# 所给文本
^^^^^^^^^^^^^^^^

2018-02-22 17:07 211 查看

题面

Bzoj

Sol

刚完品酒大会那道题后再看这道题发现这就是道\(SB\)题

后缀数组+并查集

按\(height\)从大到小做

\(height\)是两个相邻\(rank\)的后缀的\(LCP\)

从大到小,那么每次合并\(height\)的两边的集合,同时记录答案

两边集合两两配对的\(LCP\)一定就是这个\(height\),乘法原理就可以了

这也算是一种套路吧

代码我常数大我最菜

# include <bits/stdc++.h>
# define RG register
# define IL inline
# define Fill(a, b) memset(a, b, sizeof(a))

^^^^^^^^^^^^^^^^

(项目位置条目)
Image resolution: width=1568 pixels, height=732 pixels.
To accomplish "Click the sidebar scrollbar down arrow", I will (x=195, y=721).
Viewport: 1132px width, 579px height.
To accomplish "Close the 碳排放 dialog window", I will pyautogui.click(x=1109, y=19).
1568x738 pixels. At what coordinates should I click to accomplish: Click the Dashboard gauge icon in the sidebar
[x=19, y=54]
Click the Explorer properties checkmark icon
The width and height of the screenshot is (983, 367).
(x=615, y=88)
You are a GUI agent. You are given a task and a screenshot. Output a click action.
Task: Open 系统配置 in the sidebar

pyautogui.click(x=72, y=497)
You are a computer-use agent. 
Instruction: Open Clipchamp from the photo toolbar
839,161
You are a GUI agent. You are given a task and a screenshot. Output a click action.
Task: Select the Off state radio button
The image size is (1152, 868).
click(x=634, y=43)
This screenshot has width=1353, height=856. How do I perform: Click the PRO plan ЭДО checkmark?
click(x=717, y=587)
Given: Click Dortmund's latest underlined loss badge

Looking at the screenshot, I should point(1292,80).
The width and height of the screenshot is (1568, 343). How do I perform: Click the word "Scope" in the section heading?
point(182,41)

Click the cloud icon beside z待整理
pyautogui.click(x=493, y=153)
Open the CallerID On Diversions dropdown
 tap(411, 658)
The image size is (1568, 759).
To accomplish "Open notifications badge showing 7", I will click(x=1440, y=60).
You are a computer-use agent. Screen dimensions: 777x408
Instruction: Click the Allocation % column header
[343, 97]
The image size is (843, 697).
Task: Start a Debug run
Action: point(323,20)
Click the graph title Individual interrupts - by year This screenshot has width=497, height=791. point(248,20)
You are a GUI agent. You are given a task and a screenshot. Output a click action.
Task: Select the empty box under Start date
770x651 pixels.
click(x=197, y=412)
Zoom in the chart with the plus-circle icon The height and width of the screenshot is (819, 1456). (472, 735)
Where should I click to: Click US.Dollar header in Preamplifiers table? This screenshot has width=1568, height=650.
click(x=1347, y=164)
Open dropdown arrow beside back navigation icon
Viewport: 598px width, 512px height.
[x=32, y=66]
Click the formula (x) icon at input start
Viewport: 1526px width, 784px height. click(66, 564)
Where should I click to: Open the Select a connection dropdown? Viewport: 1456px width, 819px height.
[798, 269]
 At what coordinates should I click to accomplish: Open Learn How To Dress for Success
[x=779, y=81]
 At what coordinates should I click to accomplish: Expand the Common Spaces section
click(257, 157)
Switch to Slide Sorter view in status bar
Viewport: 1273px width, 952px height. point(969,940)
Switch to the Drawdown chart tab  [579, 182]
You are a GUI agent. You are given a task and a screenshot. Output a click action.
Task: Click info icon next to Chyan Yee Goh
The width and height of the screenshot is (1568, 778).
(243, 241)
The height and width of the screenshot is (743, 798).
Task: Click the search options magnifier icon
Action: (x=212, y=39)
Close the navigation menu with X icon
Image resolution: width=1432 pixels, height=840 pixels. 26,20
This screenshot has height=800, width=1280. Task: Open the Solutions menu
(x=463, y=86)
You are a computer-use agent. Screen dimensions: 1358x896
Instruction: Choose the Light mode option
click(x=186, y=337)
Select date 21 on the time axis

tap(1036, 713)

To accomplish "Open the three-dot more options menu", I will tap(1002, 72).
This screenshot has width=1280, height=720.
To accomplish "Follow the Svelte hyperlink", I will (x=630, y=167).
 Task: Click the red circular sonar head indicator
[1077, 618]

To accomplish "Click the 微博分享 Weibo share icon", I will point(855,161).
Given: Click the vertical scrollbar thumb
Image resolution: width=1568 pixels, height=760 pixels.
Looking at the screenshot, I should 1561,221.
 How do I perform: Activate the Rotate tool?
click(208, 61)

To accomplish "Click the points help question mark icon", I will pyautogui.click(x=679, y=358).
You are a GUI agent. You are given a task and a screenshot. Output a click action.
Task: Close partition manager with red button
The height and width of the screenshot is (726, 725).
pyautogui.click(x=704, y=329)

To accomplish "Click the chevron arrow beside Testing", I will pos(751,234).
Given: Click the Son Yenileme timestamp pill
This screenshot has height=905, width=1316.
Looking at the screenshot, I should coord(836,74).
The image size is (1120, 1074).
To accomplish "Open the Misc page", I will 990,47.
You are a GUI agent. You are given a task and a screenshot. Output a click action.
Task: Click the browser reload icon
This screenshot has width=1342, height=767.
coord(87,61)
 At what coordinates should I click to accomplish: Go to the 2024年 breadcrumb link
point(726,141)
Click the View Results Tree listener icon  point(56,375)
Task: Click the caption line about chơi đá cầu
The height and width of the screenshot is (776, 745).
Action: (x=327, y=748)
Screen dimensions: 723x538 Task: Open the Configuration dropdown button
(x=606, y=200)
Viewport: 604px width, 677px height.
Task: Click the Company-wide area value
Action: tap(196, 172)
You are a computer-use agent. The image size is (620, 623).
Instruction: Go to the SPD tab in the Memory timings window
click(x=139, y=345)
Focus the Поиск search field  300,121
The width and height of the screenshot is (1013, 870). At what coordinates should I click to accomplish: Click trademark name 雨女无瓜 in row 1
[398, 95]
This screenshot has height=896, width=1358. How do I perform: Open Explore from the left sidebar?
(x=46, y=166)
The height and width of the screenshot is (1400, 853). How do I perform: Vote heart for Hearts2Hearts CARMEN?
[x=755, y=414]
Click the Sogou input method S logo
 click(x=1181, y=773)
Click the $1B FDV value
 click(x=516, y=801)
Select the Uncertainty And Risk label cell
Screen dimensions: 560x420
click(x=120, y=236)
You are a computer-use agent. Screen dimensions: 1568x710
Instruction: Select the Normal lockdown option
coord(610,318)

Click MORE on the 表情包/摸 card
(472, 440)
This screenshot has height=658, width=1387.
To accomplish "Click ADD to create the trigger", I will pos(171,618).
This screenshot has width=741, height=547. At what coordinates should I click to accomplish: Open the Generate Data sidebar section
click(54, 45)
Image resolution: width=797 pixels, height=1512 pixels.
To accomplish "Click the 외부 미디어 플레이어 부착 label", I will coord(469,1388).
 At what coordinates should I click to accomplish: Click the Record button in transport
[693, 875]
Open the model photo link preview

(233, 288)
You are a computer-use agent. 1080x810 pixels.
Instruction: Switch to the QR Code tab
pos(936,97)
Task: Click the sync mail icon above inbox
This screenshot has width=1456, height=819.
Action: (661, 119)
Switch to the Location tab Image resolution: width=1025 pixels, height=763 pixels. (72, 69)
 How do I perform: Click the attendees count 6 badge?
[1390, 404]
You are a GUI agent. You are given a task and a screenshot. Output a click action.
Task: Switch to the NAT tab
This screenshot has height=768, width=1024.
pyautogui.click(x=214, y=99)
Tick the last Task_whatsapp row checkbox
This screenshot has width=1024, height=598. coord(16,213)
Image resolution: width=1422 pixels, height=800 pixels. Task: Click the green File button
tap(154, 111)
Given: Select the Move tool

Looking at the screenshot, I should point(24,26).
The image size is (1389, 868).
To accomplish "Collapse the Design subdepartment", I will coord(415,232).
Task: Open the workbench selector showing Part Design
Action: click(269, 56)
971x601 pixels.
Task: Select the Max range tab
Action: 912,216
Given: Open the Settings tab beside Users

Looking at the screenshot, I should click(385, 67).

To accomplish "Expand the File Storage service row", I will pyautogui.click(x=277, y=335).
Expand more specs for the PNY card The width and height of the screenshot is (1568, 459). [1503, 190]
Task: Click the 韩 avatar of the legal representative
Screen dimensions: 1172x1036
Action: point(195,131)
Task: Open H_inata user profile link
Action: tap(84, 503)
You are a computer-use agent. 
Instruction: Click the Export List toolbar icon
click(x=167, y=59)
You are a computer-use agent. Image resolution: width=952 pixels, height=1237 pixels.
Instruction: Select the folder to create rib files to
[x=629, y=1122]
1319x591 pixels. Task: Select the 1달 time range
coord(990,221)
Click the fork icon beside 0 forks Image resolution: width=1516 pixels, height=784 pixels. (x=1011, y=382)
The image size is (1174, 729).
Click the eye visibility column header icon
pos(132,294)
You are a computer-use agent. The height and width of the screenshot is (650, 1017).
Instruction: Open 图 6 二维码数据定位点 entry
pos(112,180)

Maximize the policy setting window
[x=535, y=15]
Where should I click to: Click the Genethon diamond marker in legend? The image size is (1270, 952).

^^^^^^^^^^^^^^^^

# 任务要求
逐字誊写这篇后缀数组题解文本中以“从大到小,那么每次合并\(height\)的两边的集合,同时记录答案”开头、一直到“memset(a, b, sizeof(a))”为止的部分。

# 示范解答
从大到小,那么每次合并\(height\)的两边的集合,同时记录答案

两边集合两两配对的\(LCP\)一定就是这个\(height\),乘法原理就可以了

这也算是一种套路吧

代码我常数大我最菜

# include <bits/stdc++.h>
# define RG register
# define IL inline
# define Fill(a, b) memset(a, b, sizeof(a))